• **Problem to solve**
Copy the data entries below line for line, changing nothing.
═════ Dataset records
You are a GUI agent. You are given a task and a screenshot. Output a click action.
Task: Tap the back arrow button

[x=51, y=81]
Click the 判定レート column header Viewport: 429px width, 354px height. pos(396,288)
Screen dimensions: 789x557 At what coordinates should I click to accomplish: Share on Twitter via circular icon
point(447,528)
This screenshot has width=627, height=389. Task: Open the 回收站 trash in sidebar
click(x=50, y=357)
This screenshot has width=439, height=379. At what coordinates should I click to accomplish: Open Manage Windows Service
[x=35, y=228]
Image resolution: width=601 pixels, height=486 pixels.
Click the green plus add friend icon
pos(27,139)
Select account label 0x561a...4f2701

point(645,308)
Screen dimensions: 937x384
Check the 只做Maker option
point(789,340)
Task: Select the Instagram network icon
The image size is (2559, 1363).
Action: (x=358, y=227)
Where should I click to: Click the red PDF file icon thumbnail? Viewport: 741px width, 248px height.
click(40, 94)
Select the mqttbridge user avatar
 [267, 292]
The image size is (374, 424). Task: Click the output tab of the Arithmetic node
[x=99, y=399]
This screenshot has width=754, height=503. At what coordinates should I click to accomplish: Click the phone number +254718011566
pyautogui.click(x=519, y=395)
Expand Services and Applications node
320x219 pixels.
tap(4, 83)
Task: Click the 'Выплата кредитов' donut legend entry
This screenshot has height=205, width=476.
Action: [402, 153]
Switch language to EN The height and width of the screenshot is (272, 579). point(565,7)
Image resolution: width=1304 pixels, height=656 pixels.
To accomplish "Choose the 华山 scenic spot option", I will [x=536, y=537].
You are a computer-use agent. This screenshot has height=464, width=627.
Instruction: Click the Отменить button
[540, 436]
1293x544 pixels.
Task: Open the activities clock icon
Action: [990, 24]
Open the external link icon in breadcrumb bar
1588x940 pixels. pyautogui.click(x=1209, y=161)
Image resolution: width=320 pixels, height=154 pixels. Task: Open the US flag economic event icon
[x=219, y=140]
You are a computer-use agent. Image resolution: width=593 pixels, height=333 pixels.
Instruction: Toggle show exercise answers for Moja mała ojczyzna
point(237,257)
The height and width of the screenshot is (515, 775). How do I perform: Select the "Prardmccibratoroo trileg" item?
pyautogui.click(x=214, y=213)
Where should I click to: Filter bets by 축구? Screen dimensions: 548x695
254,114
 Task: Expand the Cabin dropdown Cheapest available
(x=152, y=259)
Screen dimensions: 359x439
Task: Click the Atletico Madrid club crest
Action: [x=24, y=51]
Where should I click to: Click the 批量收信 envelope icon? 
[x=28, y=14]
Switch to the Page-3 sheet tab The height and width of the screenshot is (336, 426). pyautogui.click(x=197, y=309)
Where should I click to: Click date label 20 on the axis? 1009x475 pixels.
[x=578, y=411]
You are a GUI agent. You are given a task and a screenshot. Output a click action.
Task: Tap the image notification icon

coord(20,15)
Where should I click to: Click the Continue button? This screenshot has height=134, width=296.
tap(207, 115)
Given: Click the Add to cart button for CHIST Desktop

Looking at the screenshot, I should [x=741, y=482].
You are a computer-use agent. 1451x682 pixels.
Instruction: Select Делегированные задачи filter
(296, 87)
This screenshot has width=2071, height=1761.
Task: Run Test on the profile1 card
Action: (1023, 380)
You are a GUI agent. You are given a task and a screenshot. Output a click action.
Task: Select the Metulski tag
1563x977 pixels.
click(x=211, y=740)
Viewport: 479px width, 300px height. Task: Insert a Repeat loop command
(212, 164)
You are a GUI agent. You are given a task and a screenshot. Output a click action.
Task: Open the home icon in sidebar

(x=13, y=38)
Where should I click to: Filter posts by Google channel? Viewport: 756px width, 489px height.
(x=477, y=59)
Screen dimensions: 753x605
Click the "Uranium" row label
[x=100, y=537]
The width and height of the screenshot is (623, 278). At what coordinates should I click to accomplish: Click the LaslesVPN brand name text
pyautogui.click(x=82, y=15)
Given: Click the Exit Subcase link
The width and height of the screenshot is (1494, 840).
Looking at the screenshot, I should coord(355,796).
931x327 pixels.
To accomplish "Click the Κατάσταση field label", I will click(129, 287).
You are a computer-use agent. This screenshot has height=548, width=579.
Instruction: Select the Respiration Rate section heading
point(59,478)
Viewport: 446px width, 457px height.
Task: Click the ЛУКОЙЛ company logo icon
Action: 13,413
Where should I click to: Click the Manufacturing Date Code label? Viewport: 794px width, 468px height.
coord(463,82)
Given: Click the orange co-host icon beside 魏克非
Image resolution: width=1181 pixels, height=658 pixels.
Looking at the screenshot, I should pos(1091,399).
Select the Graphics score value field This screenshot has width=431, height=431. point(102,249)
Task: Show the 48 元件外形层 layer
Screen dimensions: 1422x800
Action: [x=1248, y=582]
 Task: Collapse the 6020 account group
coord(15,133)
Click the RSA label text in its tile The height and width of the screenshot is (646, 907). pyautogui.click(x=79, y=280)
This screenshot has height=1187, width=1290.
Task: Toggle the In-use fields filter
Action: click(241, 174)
══════════
• **Result for this task**
You are a GUI agent. You are given a task and a screenshot. Output a click action.
Task: Tap the back arrow button

[x=51, y=81]
Click the 判定レート column header Viewport: 429px width, 354px height. pos(396,288)
Screen dimensions: 789x557 At what coordinates should I click to accomplish: Share on Twitter via circular icon
point(447,528)
This screenshot has width=627, height=389. Task: Open the 回收站 trash in sidebar
click(x=50, y=357)
This screenshot has width=439, height=379. At what coordinates should I click to accomplish: Open Manage Windows Service
[x=35, y=228]
Image resolution: width=601 pixels, height=486 pixels.
Click the green plus add friend icon
pos(27,139)
Select account label 0x561a...4f2701

point(645,308)
Screen dimensions: 937x384
Check the 只做Maker option
point(789,340)
Task: Select the Instagram network icon
The image size is (2559, 1363).
Action: (x=358, y=227)
Where should I click to: Click the red PDF file icon thumbnail? Viewport: 741px width, 248px height.
click(40, 94)
Select the mqttbridge user avatar
 [267, 292]
The image size is (374, 424). Task: Click the output tab of the Arithmetic node
[x=99, y=399]
This screenshot has width=754, height=503. At what coordinates should I click to accomplish: Click the phone number +254718011566
pyautogui.click(x=519, y=395)
Expand Services and Applications node
320x219 pixels.
tap(4, 83)
Task: Click the 'Выплата кредитов' donut legend entry
This screenshot has height=205, width=476.
Action: [402, 153]
Switch language to EN The height and width of the screenshot is (272, 579). point(565,7)
Image resolution: width=1304 pixels, height=656 pixels.
To accomplish "Choose the 华山 scenic spot option", I will [x=536, y=537].
You are a computer-use agent. This screenshot has height=464, width=627.
Instruction: Click the Отменить button
[540, 436]
1293x544 pixels.
Task: Open the activities clock icon
Action: [990, 24]
Open the external link icon in breadcrumb bar
1588x940 pixels. pyautogui.click(x=1209, y=161)
Image resolution: width=320 pixels, height=154 pixels. Task: Open the US flag economic event icon
[x=219, y=140]
You are a computer-use agent. Image resolution: width=593 pixels, height=333 pixels.
Instruction: Toggle show exercise answers for Moja mała ojczyzna
point(237,257)
The height and width of the screenshot is (515, 775). How do I perform: Select the "Prardmccibratoroo trileg" item?
pyautogui.click(x=214, y=213)
Where should I click to: Filter bets by 축구? Screen dimensions: 548x695
254,114
 Task: Expand the Cabin dropdown Cheapest available
(x=152, y=259)
Screen dimensions: 359x439
Task: Click the Atletico Madrid club crest
Action: [x=24, y=51]
Where should I click to: Click the 批量收信 envelope icon? 
[x=28, y=14]
Switch to the Page-3 sheet tab The height and width of the screenshot is (336, 426). pyautogui.click(x=197, y=309)
Where should I click to: Click date label 20 on the axis? 1009x475 pixels.
[x=578, y=411]
You are a GUI agent. You are given a task and a screenshot. Output a click action.
Task: Tap the image notification icon

coord(20,15)
Where should I click to: Click the Continue button? This screenshot has height=134, width=296.
tap(207, 115)
Given: Click the Add to cart button for CHIST Desktop

Looking at the screenshot, I should [x=741, y=482].
You are a computer-use agent. 1451x682 pixels.
Instruction: Select Делегированные задачи filter
(296, 87)
This screenshot has width=2071, height=1761.
Task: Run Test on the profile1 card
Action: (1023, 380)
You are a GUI agent. You are given a task and a screenshot. Output a click action.
Task: Select the Metulski tag
1563x977 pixels.
click(x=211, y=740)
Viewport: 479px width, 300px height. Task: Insert a Repeat loop command
(212, 164)
You are a GUI agent. You are given a task and a screenshot. Output a click action.
Task: Open the home icon in sidebar

(x=13, y=38)
Where should I click to: Filter posts by Google channel? Viewport: 756px width, 489px height.
(x=477, y=59)
Screen dimensions: 753x605
Click the "Uranium" row label
[x=100, y=537]
The width and height of the screenshot is (623, 278). At what coordinates should I click to accomplish: Click the LaslesVPN brand name text
pyautogui.click(x=82, y=15)
Given: Click the Exit Subcase link
The width and height of the screenshot is (1494, 840).
Looking at the screenshot, I should coord(355,796).
931x327 pixels.
To accomplish "Click the Κατάσταση field label", I will click(129, 287).
You are a computer-use agent. This screenshot has height=548, width=579.
Instruction: Select the Respiration Rate section heading
point(59,478)
Viewport: 446px width, 457px height.
Task: Click the ЛУКОЙЛ company logo icon
Action: 13,413
Where should I click to: Click the Manufacturing Date Code label? Viewport: 794px width, 468px height.
coord(463,82)
Given: Click the orange co-host icon beside 魏克非
Image resolution: width=1181 pixels, height=658 pixels.
Looking at the screenshot, I should pos(1091,399).
Select the Graphics score value field This screenshot has width=431, height=431. point(102,249)
Task: Show the 48 元件外形层 layer
Screen dimensions: 1422x800
Action: [x=1248, y=582]
 Task: Collapse the 6020 account group
coord(15,133)
Click the RSA label text in its tile The height and width of the screenshot is (646, 907). pyautogui.click(x=79, y=280)
This screenshot has height=1187, width=1290.
Task: Toggle the In-use fields filter
Action: click(241, 174)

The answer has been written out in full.